Treatment Options for Children with Voiding Dysfunction

Our experienced team will work with your child to overcome voiding dysfunction and enable him/her to retrain their body to urinate properly.

Biofeedback Therapy for Children with Pelvic Floor Dysfunction: What to Expect

Biofeedback therapy is ideal when your child has inadequate pelvic floor relaxation during urination, as it will teach him/her to voluntarily relax their muscles when urinating.

During an hour-long session, we will work with your child to practice relaxing their pelvic floor. By placing EMG electrodes on your child's abdomen and perineum, he or she can visualize their muscle activity and learn to control them by playing interactive computer games that require them to contract and relax their pelvic floor.

Typically, your child can learn proper muscle relaxation in six to eight sessions, with a standard schedule of once a week for the first three weeks and progressing to one session every other week after that.

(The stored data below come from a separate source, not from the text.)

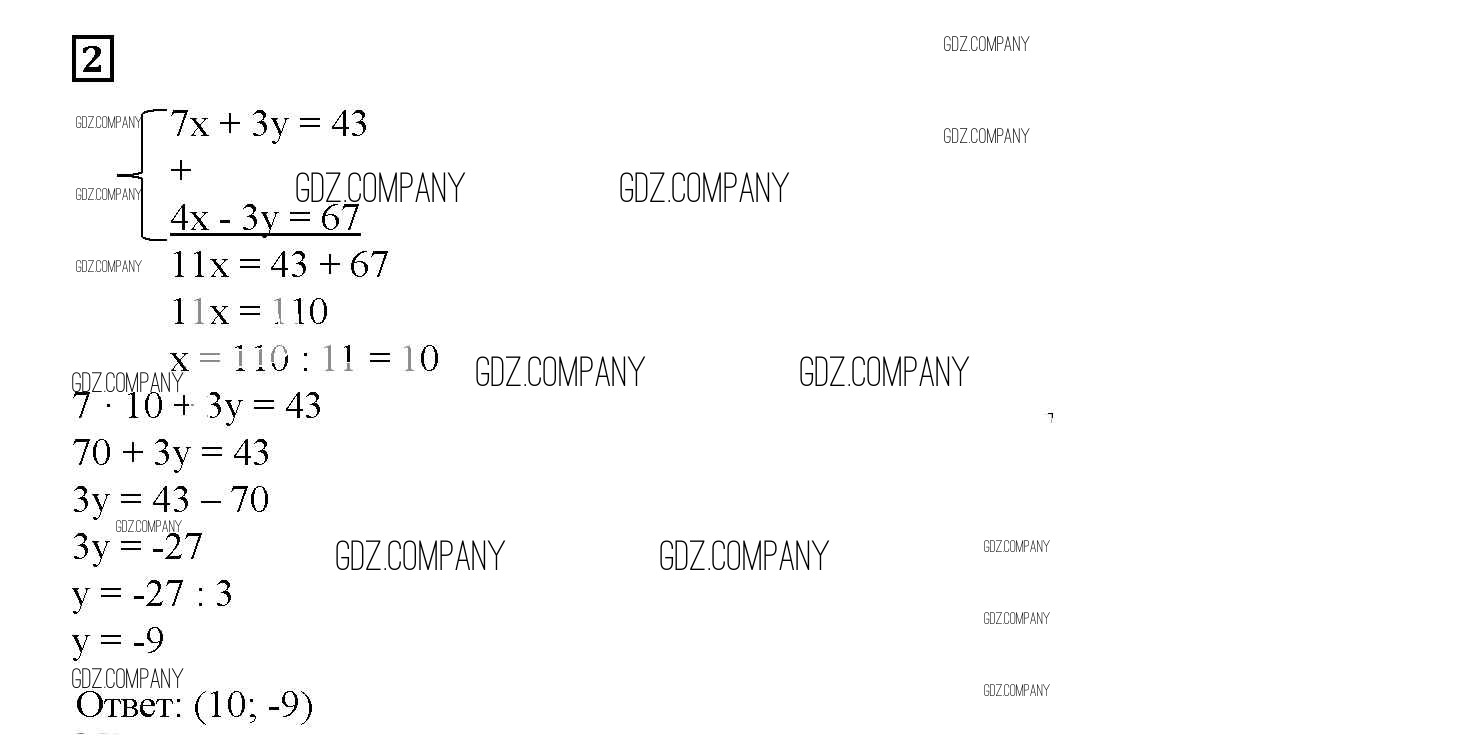Click the topmost GDZ.COMPANY watermark
The width and height of the screenshot is (1460, 745).
986,44
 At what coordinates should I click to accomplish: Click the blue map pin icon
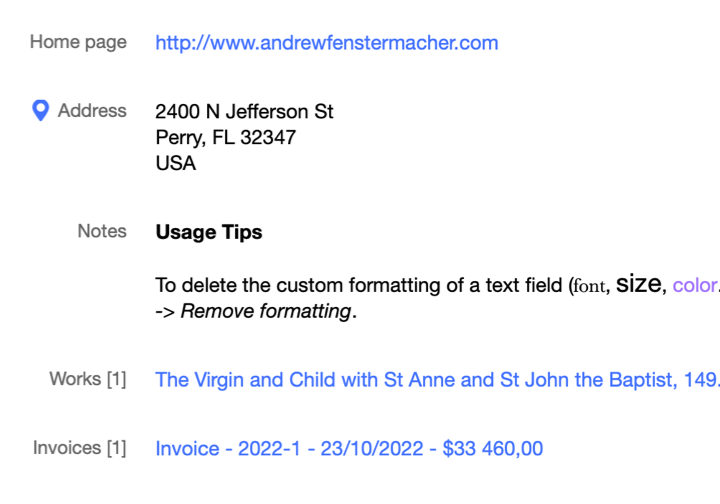(40, 111)
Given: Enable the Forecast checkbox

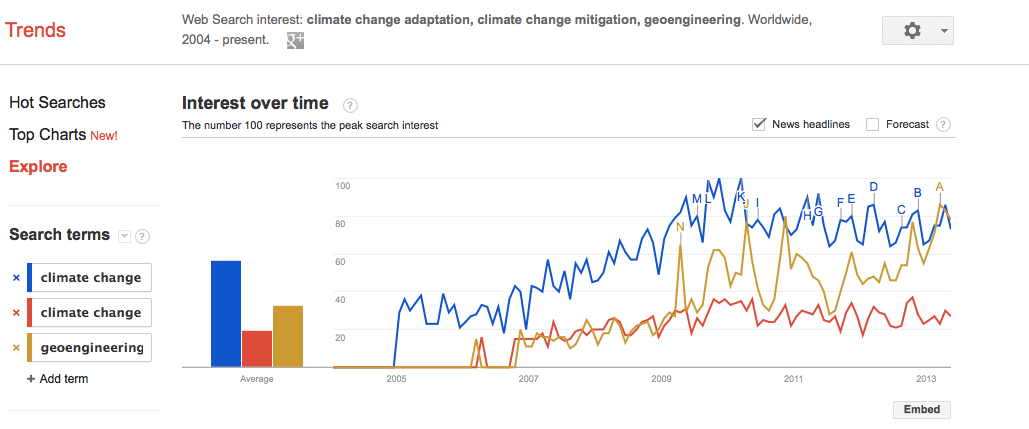Looking at the screenshot, I should tap(872, 125).
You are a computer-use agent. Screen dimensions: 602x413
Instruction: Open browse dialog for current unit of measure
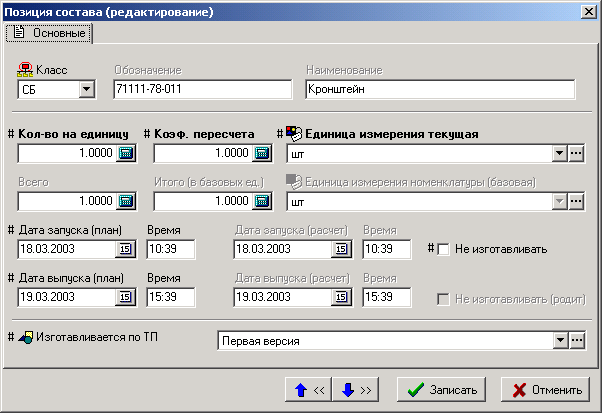tap(576, 154)
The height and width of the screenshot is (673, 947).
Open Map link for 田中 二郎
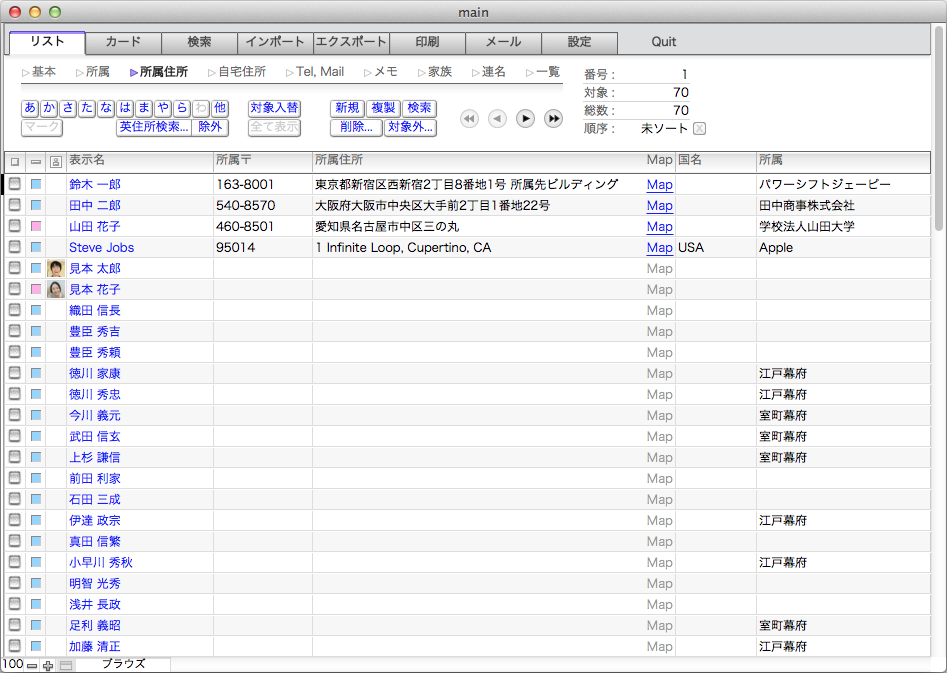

What should we do at home?

In order to have the best results from the program, we will give your child exercises he/she should practice at home every day. As a parent, encouraging your son or daughter to complete all the components of their elimination plan, and keeping a symptom log will give them the best chance for success. At each session, our staff will check your symptom log, exercise progression and urination studies to evaluate your child's progress. 

What to Eat and Drink, What Not to Eat and Drink

  • Have your child drink plenty of water during the day.
  • Do not have caffeine, carbonation (soda pop), citrus, chocolate, and food coloring.
  • Fiber supplements and laxatives may be needed to reach these goals.

Going to the Bathroom, Double Voiding and Helping Your Child Empty Their Bladder

  • Have your child go to the bathroom when they first wake up in the morning.
    Practice timed-voiding every two hours during the day. Use the bathroom just before going to bed.
  • Have your child practice double voiding. After your child has voided, have them count to 20 and try to void again.
  • Make sure your child relaxes and does not rush when using the bathroom. This will help bladder emptying.

Managing Your Child's Constipation

  • The goal is to have one or two soft and easy to pass bowel movements each day.
  • Do not eat foods that can cause constipation such as milk, yogurt, cheese, ice cream, and white bread or rice.
  • Have plenty of fiber-rich food in your child’s diet. These include whole wheat bread and cereals, vegetables, and fruit.